— Document section —
Chez le coiffeur

Chez le coiffeurThere are almost as many beauty parlors in France as there are bakeries. Which says something about where the French have their priorities.

At this time of year, an appointment chez le coiffeur is a must for every self-respecting Frenchwoman – and man. Looking one’s best for the end-of-year holidays is as essential as uncorking a bottle of champagne and preparing a special meal on Christmas Eve.

One of my first French lessons was learning that you go ‘chez le coiffeur’ rather than ‘au coiffeur’. This applies for any shop or service that has a person behind it. For example, you go chez LeClerc but à Carrefour because there is a Leclerc family but no Monsieur or Madame Carrefour.

Another lesson is that hair is not singular in French but plural. So when you talk about your hair it’s les cheveux (not to be confused with les chevaux unless you’re grooming horses rather than hair). Which also explains why my husband will say: “Your hair are nice like that.” (Isn’t he sweet?)

I have passed many long hours chez le coiffeur, simply because my short hair with blonde highlights requires frequent ministrations from my stylist. Those hours spent waiting for the chemicals to do their magic and transform my chatain clair into shiny blonde streaks have allowed me to observe at leisure the inner workings of the French beauty parlor.

— Data lines —
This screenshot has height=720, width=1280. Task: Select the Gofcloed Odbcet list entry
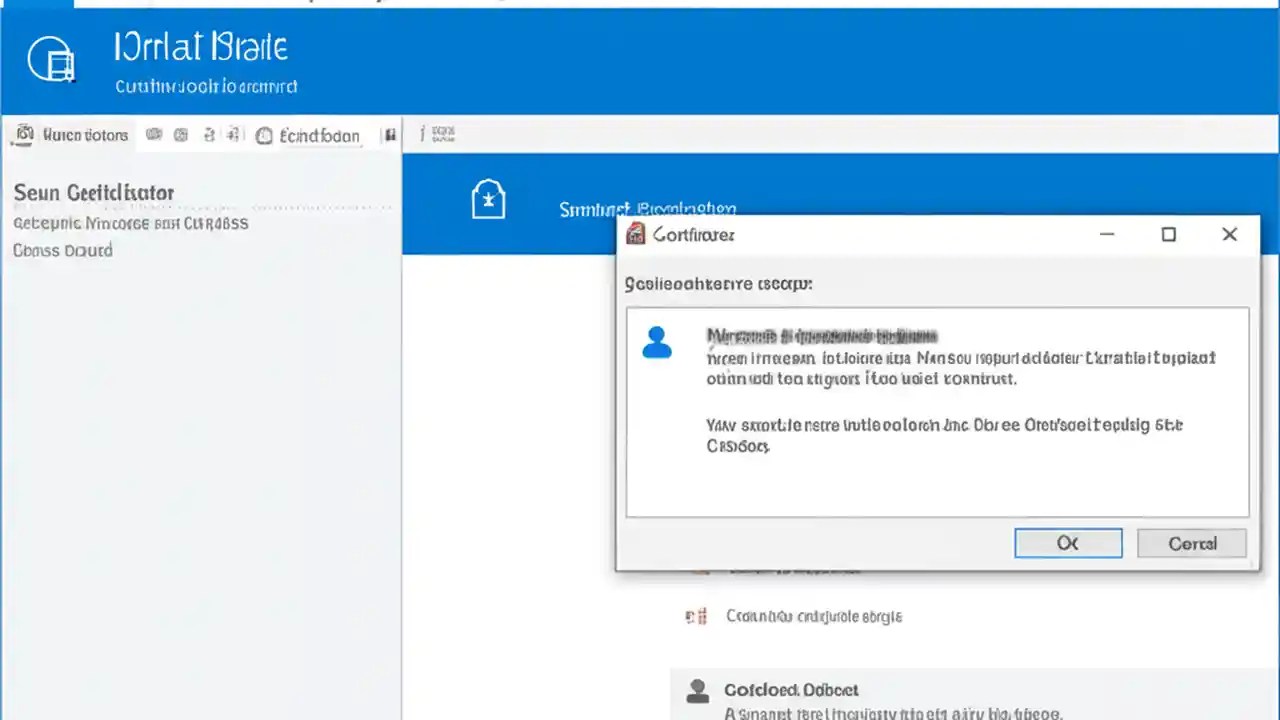(791, 690)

— Stated problem 1 —
In the essay on French hair salons, why does one go chez Leclerc but à Carrefour?
— Stated problem 2 —
Write the next part of the essay on French hair salons, picking up after its final sentence.

— Answer 1 —
Because there is a Leclerc family but no Monsieur or Madame Carrefour.

— Answer 2 —
Most salons are independently owned and managed by a single hairdresser. Depending on the size of the place, they may have one or several coiffeurs working for them. Only in the bigger chains like Dessange or in high fashion haute coiffure salons do they have a dedicated receptionist. This means that in between shampooing, rinsing, coloring and snipping, your typical hairstylist is also answering the phone, greeting customers, ringing up receipts and serving coffee.

A French hair salon is never dull. Over the white noise of hairdryers and water running, the piped in radio, the hissing of the coffee machine and collective chatter of les dames (the men are usually silent), the place can work up to quite a hubbub.

Should the wait be rather long, there is always the lure of “la presse people.” All French hair salons, no matter how trendy, share the common denominator of offering customers a selection of the latest rags –Paris Match, Voici and Closer along with more fashion-forward offerings like Elle. How else to stay atop of breaking stories like Hollande’s three-wheeled sexploits, Valérie Trierweiller’s revenge lit or Carla Bruni’s desire to be left alone? If there were any doubt about the need for regular visits chez le coiffeur, the extra incentive of the gossip press seals it.

Many salons offer ‘la carte de fidelité’ or customer loyalty cards that give you a reduction or a freebie of some kind after several services. I suppose this is intended keep people coming back, but I never really understood the need. If you have a good hairdresser, one who understands you and doesn’t talk too much, why go anywhere else?

My dad once commented during a visit to France that he had never seen so many bad dye jobs. I think this is because a lot of French women tend to go for more pronounced colors than are typical for North Americans. This was a few years ago when bright henna was all the rage and also the dip-dye craze with a lot of dark root showing beneath blonde tips.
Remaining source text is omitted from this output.